Beatle biographer John Blaney also sees this song as a companion to "Woman" stating that "Ono's analysis of her relationship with Lennon was insightful and honest. It flattered and encouraged, expressing everything that a loving wife would wish for her husband." Urish and Bielen contrast this song, which challenges people "to accept that a well-lived life will have heartbreak and danger" with Lennon's songs on the album whose themes are reassurance and acceptance. Music journalist Charles Shaar Murray similarly stated that Ono's verse about Lennon showed that "her love and admiration for her husband are considerably more clear-eyed than his for her; he writes about her as an omnipotent, benevolent, life-giving Natural Force; she writes about him as a gifted human who is still a child." Rogan feels that the verse about Lennon reveals an interesting aspect of his psychology with the line "You got all you can carry/And still feel somehow empty." Ono biographer Jerry Hopkins sees the first two verses as illustrating that Sean and John are much alike despite Sean being 4 years old when the song was written while John was 39. Tom Sowa of The Spokesman-Review described the song as a "tender, melancholic comment with a light musical touch". Orlando Sentinel critic Noel Holston regarded "Beautiful Boys" as the most beautiful song on the entire album. New Musical Express critics Roy Carr and Tony Tyler describe "Beautiful Boys" as "an eerie lament which is not so much a gloomy feminist assessment as an instinctive matriarch's perception of 'Man-as-child.'"

In an interview with Playboy Ono said of the song that:
It is a message to men. John and Sean inspired me, but the third verse is about all the beautiful boys of the world. That's sort of like the extension of the idea. I had relationships with men, but it was always "You know where the door is." I didn't really trouble to find out what their needs were, what their pains were. With John, that changed. He found out my pain, and I had to find out his pain...The world consists of men and women—there is no denying that. It is important men and women recognize each other and work with each other. It's really a message to men—reaching out to men to understand.

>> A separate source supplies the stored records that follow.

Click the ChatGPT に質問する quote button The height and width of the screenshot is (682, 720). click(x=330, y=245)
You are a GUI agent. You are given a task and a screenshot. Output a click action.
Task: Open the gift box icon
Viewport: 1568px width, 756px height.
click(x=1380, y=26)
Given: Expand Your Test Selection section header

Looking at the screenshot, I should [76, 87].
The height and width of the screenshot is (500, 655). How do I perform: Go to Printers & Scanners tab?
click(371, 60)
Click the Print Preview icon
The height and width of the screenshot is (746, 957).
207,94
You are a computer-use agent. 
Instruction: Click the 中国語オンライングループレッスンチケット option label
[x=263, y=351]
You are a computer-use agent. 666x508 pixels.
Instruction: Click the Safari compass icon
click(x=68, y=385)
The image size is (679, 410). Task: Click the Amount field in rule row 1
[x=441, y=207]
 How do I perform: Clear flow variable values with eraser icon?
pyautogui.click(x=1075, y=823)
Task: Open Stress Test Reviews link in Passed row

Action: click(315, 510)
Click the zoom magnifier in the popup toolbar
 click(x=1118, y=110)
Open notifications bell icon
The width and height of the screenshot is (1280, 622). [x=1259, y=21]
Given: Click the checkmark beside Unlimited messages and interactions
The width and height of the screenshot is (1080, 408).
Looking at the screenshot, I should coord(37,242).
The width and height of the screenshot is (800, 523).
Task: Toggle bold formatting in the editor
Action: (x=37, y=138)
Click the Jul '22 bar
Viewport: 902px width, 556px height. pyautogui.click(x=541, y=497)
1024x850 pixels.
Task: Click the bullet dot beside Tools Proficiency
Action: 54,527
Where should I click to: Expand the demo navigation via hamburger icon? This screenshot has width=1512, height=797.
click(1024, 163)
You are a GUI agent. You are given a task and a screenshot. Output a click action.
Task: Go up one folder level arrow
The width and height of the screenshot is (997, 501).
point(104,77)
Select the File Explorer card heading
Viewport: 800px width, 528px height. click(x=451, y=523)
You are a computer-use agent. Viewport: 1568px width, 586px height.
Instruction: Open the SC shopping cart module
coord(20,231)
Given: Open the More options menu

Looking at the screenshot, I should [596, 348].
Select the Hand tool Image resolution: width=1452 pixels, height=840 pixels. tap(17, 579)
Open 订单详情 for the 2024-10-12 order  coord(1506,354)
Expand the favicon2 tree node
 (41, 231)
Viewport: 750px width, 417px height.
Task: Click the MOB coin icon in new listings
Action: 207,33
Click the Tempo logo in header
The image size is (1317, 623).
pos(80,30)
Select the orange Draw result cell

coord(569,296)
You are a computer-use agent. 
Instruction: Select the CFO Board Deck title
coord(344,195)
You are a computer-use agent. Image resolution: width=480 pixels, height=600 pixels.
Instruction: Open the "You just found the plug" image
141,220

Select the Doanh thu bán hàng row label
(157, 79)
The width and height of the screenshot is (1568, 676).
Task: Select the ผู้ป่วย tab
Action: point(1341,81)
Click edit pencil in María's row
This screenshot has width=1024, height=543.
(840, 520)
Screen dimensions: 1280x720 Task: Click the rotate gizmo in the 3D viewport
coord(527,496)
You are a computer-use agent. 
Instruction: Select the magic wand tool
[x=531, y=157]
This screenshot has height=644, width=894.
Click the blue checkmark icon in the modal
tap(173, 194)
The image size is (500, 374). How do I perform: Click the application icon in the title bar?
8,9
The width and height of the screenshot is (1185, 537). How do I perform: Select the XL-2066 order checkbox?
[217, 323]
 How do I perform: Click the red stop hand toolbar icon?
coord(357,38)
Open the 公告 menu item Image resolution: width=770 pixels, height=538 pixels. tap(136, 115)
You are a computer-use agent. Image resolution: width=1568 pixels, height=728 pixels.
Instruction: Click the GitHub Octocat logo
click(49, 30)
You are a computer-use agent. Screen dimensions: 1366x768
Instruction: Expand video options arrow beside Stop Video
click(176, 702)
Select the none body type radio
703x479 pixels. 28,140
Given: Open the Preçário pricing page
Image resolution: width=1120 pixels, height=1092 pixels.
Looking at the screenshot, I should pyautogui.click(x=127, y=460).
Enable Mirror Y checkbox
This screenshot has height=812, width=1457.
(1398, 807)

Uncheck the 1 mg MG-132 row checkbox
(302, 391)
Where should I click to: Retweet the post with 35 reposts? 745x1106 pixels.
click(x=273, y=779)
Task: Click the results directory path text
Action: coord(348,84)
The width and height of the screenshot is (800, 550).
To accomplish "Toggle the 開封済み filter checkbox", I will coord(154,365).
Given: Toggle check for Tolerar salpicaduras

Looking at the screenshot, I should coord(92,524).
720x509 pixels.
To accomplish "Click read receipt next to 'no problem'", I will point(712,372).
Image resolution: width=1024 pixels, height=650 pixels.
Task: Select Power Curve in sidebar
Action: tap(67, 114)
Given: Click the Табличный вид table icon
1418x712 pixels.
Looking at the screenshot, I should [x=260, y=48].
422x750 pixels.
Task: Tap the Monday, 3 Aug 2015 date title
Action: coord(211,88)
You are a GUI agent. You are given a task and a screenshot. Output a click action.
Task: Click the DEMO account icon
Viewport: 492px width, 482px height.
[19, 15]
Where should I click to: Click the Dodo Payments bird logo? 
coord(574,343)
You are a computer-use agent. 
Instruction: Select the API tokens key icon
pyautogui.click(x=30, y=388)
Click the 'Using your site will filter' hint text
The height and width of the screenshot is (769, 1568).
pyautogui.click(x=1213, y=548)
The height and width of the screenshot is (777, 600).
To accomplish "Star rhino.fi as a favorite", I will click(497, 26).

Keyboardist George Small stated that he regarded "Beautiful Boys" as the most avant garde song on Double Fantasy because of Hugh McCracken's "flamenco, Spanish-flavored guitar solo", as well as some backwards guitar that reminded him of Beatles' songs such as "I'm Only Sleeping". Assistant engineer Jon Smith stated that they incorporated sound effects from Star Wars battles into the song. Originally they did so by playing the movie soundtrack through noise gates that were triggered to turn on when drummer Andy Newmark hit his tom-toms, thus timing the sound effects to the drums. Ono thought this ruined the mood of the song and so they simply left the sound effects low in the mix without timing them to the drums.